State Partnership Plans

Talk with your agent about what's needed in order to meet the partnership plan for your state.

How Can Your Plan Qualify?

When discussing Long-Term Care Insurance with your agent, ask about your State’s Long-Term Care Partnership Program!

This is an exciting new program that is less than five years old in most states. It’s a partnership between Medicaid and Long-Term Care Insurance to give Americans an incentive to plan ahead for their care needs.

Here’s how it works:

1). First, you buy a qualified Long-Term Care Partnership Plan. This is a Long-Term Care insurance policy that meets the requirements of your state’s plan.Your agent will know what type of plan is qualified.

2). When you need Long-Term Care, your partnership qualified policy will pay first. After your policies benefits are exhausted, you are eligible to protect an amount of money in your estate equal to what your policy paid out. In other words, Partnership Plans allow “Dollar-for-Dollar Asset Protection”, which again means that for every dollar your policy pays for Long-Term Care services, you can shelter an equivalent amount from a Medicaid spend down.
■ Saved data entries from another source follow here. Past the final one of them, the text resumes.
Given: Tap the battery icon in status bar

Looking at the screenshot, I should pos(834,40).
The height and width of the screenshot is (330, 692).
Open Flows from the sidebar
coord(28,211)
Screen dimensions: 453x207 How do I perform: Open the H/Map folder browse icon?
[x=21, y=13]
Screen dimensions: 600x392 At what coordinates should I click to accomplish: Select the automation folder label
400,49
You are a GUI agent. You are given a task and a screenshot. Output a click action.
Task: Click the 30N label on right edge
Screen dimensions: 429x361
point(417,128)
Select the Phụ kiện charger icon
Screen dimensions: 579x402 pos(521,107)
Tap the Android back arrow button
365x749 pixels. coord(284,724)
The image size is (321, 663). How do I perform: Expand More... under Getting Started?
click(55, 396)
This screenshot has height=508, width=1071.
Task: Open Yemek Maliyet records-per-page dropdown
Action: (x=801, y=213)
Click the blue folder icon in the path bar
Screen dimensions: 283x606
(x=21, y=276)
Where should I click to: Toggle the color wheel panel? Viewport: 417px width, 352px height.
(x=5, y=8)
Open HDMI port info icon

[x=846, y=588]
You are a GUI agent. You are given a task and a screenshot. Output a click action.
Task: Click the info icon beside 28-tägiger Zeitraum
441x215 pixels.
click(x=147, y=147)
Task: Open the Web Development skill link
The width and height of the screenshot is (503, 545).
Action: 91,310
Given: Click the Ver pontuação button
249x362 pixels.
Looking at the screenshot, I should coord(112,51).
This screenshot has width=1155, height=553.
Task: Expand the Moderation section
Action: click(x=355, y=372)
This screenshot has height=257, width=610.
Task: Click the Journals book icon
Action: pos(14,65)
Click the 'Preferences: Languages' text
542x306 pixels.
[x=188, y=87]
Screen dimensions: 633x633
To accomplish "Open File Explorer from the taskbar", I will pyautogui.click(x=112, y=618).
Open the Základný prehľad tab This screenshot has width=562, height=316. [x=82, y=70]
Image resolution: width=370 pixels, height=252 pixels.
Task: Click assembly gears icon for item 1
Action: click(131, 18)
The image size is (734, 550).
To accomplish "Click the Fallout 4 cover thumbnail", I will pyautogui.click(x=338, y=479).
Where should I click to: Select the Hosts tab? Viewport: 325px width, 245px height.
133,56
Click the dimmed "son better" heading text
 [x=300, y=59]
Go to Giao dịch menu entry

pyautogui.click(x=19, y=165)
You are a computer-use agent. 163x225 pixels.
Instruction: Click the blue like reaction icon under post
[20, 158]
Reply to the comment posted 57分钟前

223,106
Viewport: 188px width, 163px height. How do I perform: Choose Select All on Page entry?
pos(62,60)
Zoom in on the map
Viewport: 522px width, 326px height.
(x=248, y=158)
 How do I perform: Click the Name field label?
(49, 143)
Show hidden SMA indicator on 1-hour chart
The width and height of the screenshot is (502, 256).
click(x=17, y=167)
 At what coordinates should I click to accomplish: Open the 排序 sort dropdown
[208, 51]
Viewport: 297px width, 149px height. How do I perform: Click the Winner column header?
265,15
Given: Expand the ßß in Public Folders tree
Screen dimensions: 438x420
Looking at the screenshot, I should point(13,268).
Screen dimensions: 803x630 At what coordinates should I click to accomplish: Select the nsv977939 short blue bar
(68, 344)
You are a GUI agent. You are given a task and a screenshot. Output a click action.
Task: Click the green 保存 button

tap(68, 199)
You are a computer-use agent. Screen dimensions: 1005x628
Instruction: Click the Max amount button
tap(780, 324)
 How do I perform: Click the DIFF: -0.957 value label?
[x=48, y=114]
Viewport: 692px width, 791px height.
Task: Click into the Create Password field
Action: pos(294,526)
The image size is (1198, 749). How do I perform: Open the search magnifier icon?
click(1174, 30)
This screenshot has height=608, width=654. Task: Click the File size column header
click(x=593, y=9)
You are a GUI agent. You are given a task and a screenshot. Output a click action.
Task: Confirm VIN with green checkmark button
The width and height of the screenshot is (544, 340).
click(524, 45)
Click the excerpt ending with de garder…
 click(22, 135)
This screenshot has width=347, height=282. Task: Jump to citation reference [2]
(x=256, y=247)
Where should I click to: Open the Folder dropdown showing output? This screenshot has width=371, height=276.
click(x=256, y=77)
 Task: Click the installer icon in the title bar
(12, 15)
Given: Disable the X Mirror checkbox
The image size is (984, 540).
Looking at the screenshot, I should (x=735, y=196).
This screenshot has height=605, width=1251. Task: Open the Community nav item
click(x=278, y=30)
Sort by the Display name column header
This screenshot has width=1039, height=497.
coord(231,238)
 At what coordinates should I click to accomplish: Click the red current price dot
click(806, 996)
3). Once assets are protected they can be transferred at any time to remove them from an estate, or they can remain protected if you retain them.

For example:

Marie bought a Long-Term Care policy that was partnership qualified for her asset protection. Her policy has a $100,000 maximum benefit with a 3% inflation option. Three years later, Marie had a stroke and needed care. Her policy started paying benefits and continued until there were no benefits left. Marie’s daughter Sarah, took care of applying for Medicaid for her mother. Marie’s insurance company sent her a letter stating that the policy had paid $109,765 in benefits. The state Medicaid program told Sarah that normally Marie could keep $2,000 of personal assets and that she would have to spend down her own money until she reached that point.

However, since she had a Long-Term Care Partnership Plan, Medicaid would allow Marie to keep the $2,000 PLUS $109,765! Since Marie only had a little over $100,000 of countable assets, Medicaid began paying towards her care right away! Marie was able to protect all of her assets under the State Partnership Plan!

While it’s designed to save money for Medicaid, it’s a great incentive to seek coverage with a Long-Term Care Insurance Program since it allows you to determine the amount of asset protection that you want!